▼

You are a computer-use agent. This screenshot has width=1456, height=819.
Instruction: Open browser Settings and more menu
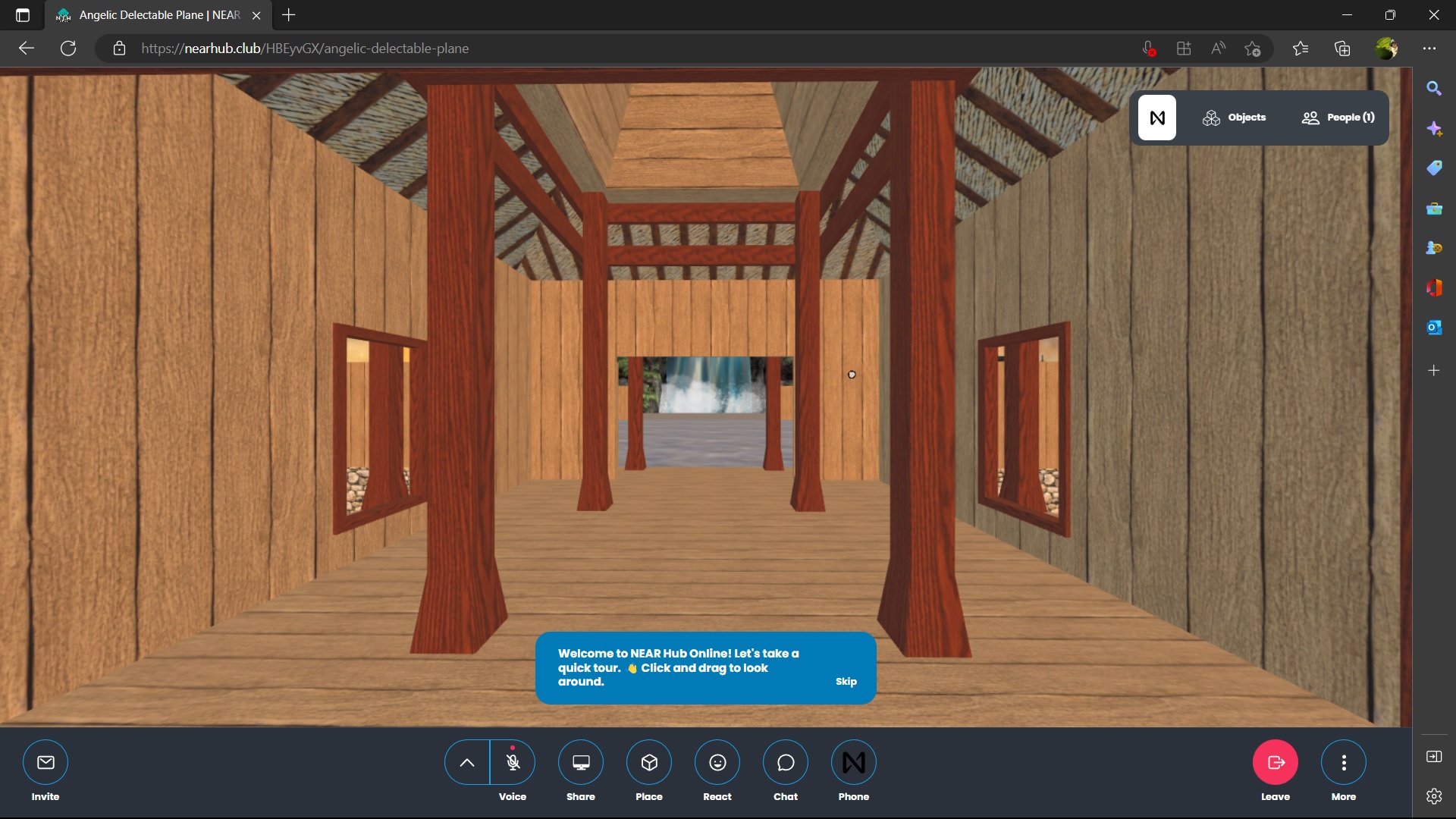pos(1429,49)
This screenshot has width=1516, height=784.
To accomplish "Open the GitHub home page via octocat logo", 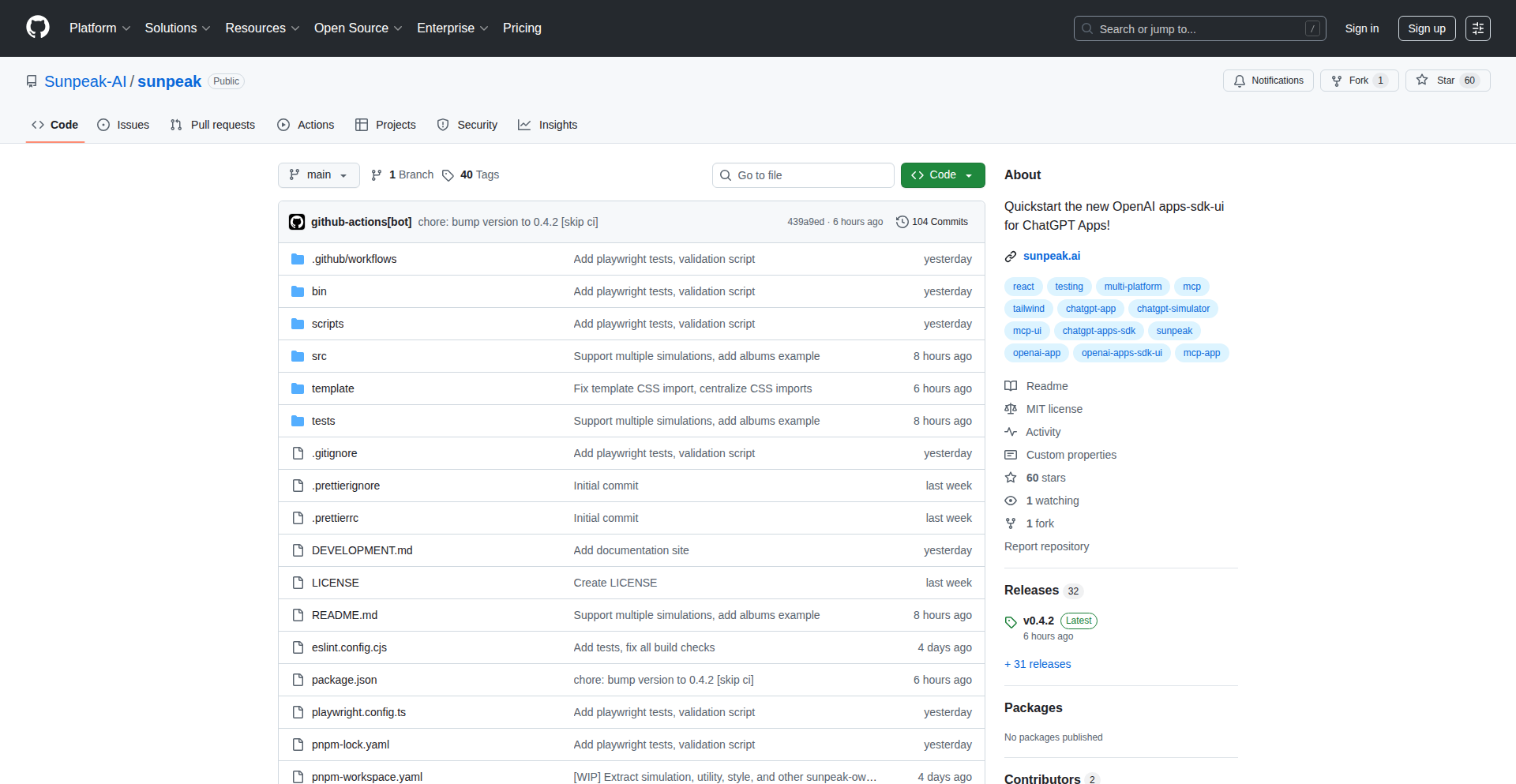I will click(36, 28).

▲

- Your objective -
Lines holding the word "screenshot" in the entries above are the ones to pull out. Copy them all.

- Solution -
You are a computer-use agent. This screenshot has width=1456, height=819.
This screenshot has width=1516, height=784.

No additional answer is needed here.